In the meantime, as the summer arrived, temperatures began to rise. They didn't stop rising. They started breaking records. They shattered records. By the end of June, we were sweltering each day in record-setting, triple-digit temperatures. It stayed in the 100s for at least 10 days before falling back into the 90s last week.
The roofers remain hard at work despite the blistering heat wave. Imagine working all day long on those rooftops, under that broiling sun in oven-like temps.
My wife took notice and said she wondered how the hard-working roofers could do it. She said as much to some of the roofers and to a lot of our friends.
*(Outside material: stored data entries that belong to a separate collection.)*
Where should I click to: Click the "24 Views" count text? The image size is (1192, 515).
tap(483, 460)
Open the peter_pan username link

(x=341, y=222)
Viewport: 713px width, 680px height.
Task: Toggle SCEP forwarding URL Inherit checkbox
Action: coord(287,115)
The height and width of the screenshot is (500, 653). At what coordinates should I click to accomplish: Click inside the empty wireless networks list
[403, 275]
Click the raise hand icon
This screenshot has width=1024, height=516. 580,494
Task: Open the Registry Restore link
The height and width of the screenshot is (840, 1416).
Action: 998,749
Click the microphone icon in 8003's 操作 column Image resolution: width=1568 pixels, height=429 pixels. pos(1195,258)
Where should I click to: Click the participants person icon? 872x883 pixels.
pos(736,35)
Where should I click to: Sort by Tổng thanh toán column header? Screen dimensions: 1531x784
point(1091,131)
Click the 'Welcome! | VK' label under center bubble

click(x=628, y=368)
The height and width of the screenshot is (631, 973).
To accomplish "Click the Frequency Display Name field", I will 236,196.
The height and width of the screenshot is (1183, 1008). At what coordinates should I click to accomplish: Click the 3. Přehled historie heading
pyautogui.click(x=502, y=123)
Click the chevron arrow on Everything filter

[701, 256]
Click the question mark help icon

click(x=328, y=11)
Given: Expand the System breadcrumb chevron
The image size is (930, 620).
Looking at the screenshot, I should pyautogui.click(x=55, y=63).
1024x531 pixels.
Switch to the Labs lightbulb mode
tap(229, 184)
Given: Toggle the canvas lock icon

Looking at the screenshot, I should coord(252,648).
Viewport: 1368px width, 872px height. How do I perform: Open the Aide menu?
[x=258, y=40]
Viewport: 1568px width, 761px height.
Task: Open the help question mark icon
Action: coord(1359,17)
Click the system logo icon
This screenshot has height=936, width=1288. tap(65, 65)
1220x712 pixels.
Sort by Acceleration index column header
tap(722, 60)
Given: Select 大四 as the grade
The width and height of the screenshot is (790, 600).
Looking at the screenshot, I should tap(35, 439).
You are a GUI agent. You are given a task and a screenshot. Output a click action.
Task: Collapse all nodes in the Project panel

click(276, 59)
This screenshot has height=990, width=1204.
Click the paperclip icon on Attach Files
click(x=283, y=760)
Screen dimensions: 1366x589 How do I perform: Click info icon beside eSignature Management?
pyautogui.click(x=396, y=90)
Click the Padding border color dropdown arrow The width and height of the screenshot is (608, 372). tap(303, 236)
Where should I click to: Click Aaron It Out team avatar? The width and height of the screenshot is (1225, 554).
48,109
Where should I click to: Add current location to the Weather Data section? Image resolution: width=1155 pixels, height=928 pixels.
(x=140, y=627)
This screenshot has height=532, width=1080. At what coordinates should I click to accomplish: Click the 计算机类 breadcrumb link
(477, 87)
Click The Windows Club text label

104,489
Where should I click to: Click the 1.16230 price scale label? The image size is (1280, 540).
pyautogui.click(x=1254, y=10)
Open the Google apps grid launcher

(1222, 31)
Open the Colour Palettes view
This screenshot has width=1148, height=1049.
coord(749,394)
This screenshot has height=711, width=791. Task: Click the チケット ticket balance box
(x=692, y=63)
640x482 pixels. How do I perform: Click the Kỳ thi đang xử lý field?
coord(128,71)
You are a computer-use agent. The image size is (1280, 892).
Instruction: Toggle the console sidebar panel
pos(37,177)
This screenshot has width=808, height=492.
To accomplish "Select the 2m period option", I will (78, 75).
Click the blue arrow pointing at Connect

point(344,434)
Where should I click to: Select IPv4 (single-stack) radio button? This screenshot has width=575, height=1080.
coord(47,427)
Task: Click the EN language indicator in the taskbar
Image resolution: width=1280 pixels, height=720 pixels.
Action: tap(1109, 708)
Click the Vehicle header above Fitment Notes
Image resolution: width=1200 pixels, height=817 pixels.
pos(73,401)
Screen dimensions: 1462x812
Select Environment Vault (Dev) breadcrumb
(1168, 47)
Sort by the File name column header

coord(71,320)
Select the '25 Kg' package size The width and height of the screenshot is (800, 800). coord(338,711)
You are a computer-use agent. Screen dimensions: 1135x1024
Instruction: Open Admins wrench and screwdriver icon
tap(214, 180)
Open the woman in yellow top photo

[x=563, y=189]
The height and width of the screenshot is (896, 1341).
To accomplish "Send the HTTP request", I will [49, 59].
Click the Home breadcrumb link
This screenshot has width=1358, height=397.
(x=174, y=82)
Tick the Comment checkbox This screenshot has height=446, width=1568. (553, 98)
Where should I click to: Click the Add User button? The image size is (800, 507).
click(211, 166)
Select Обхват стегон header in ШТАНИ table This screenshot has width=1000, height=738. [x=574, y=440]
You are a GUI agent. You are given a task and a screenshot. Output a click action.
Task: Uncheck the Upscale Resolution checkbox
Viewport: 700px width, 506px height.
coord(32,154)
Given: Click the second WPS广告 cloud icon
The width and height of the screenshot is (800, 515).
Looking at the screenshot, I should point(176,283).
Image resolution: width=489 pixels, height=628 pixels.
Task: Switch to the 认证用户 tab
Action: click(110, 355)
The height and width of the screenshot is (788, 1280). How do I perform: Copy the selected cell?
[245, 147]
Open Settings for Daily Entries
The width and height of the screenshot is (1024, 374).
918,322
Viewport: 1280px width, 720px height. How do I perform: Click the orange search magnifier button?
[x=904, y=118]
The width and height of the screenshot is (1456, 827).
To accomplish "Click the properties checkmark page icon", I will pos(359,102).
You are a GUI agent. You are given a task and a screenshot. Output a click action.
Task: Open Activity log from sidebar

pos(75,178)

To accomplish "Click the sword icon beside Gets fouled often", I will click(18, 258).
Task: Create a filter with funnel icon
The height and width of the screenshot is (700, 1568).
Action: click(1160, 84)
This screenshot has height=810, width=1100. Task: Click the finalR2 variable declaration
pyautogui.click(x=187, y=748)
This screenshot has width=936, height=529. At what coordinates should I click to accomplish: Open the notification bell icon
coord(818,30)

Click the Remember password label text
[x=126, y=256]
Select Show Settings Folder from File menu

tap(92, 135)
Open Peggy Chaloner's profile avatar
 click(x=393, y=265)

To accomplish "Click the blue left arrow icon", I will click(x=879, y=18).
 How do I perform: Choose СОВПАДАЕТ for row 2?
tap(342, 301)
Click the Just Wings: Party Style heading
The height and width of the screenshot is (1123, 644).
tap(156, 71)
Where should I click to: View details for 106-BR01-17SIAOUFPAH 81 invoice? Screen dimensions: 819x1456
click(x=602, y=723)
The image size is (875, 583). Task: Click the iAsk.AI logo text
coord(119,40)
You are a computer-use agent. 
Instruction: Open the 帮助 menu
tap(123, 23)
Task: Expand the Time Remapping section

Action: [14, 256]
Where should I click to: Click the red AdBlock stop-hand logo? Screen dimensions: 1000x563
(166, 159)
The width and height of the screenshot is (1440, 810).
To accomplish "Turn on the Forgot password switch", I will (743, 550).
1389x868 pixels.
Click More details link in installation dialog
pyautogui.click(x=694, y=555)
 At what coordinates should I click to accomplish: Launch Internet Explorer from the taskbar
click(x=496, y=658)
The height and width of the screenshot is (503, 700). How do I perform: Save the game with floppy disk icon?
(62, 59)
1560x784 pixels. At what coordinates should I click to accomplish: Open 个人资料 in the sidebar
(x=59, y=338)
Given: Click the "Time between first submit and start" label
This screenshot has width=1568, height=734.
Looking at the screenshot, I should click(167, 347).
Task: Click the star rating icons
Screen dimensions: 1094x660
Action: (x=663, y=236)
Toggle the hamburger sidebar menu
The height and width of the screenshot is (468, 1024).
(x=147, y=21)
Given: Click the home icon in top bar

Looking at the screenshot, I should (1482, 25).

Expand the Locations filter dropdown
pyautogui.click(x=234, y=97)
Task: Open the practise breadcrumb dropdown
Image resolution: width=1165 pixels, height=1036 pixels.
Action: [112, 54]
I, of course, respect the roofing guys, but I finally had to add an extra perspective to my wife's admiration for these local workers.
"Don't forget the Marine lance corporal in Afghanistan, who is working in the same kind of heat, while strapped with 50 pounds of gear and additionally burdened with the possibility of getting shot at any moment," I said.
It was one of those I'm-just-sayin' moments. It might bring agreement. It could start a debate. In this case, it brought on only a wrinkled nose, squinted eyes and scrunched mouth. That means: I see your point, but give the roofers their due.
Then I thought back to a time many years before, when I was a lance corporal in what Americans call the Vietnam War, or what the Vietnamese call the American War. I remembered being excruciatingly hot, sweaty and fatigued from the temperatures and humidity and 50 pounds to 70 pounds of gear. I recalled praying we wouldn't get into a firefight, because I was too hot and tired and weak to fight. We'd get into
firefights, anyway, but fortunately, the adrenalin would kick in. Suddenly, you were strong again and completely oblivious to the heat.
So, while I respect the roofers who are working under the scorching sun in the hot, Illinois temperatures, I want to salute that lance corporal who is defending freedom
afar, in those difficult and dangerous conditions in Afghanistan. Safe home, Marine. Semper Fi. And the same to all you Marines and all you soldiers, sailors and airmen, too.